**Note: This allusion by Luskin to treating evolution “more objectively” set the tone for much of his talk. In my opinion, it was simply a more sanitized way of saying “teach both views” or “teach the controversy”.You’ll see pretty quickly that was basically the intent of this phrase – the intelligent design movement (IDM) doesn’t seem to want to give up on their strategy to push their version of creationism in public schools. It’s just that they know certain phrases are rhetorical losers, so they have essentially scrubbed the losing lingo and replaced it with something less recognized. As the saying goes: “If you put lipstick on a pig, it’s still a pig.”
**Note: These references to Padian and Berman’s comments seemed to me at the time to specifically position ID-proponents as the victims of some kind of conspiracy to discriminate against them. Of course, in scientific academia there is discrimination against non-scientific ideas. If ID cannot meet the standards of scientific scrutiny, then it should be discarded; this is indeed what has happened, but Luskin and many in the IDM interpret & spin this as “censorship”. Again, this is part of the public relations strategy on the part of the Discovery Institute to frame the discussion in terms of “fairness”. But would it be “fair” to science students to seriously take time in their chemistry classes for the Four Element Model of matter (fire, earth, air, water)? Would it be “fair” to include equal time for geocentrism in earth science & astronomy classes? Would it be “fair” to teach non-scientific, alternate views of gravity (such as those advocated by Transcendental Meditation) in physics class?

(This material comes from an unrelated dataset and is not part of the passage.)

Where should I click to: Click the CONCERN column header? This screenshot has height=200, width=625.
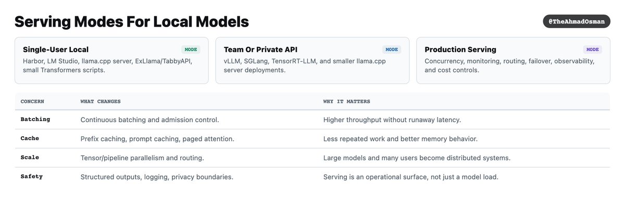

**Note: There are LOTS of problems at this point. First of all, this definition of complexity is sorely lacking, both in detail and due to the fact that it isn’t quantifiable. As someone asked in Q&A (not myself or Jamie), if you are going to claim to be doing science with ID, shouldn’t you have a way to quantify “complexity”? Luskin’s response was something to the effect that yes the IDM should do that and they were working on it. Pardon me, but the IDM and Discovery Institute has been at this for 20 years, and they still don’t have a quantifiable definition of “complexity” yet? And despite this fact, they want ID taught in schools as a valid science alongside evolution? Give me a break.
Another problem here is that this sort of argument is post-hoc in nature. In other words, everyone already knows that Mount Rushmore is man-made; what is necessary here is for these folks to come up with a blinded test of their method without knowing whether or not the subject is designed ahead of time. Here’s a simple way to do it:
1. Take two sets of a dozen drinking glasses.
2. Drop one set from a significant height into a clear plastic box so that they smash apart into a random jumble of broken glass at the bottom of the box. This is the “naturally caused” pile of broken glass.
3. Take the second set of glasses and break them up with a hammer or whatnot in a very specific manner and then place the pieces into the bottom of a second box so that the pile of broken glass appears random. This will be the “intelligently designed” pile of broken glass.
4. Do all of this out of view of the ID-proponents (the test must be blinded), and then ask them to apply their method to identify the “naturally caused” pile from the “intelligently designed” pile. Of course, the entire procedure would have to be performed many times to get a correct read on the statistics.
5. If there really is something to the ID method of “inferring design”, then the ID-proponents should be able to determine correctly the “intelligently designed” piles of glass at a rate significantly higher than chance (well over 50%).
The fact that I’ve never seen any ID-proponent perform, or even seriously suggest, such a blinded test of their design inference methods speaks volumes, folks. And remember: they’ve been at this for 20 YEARS!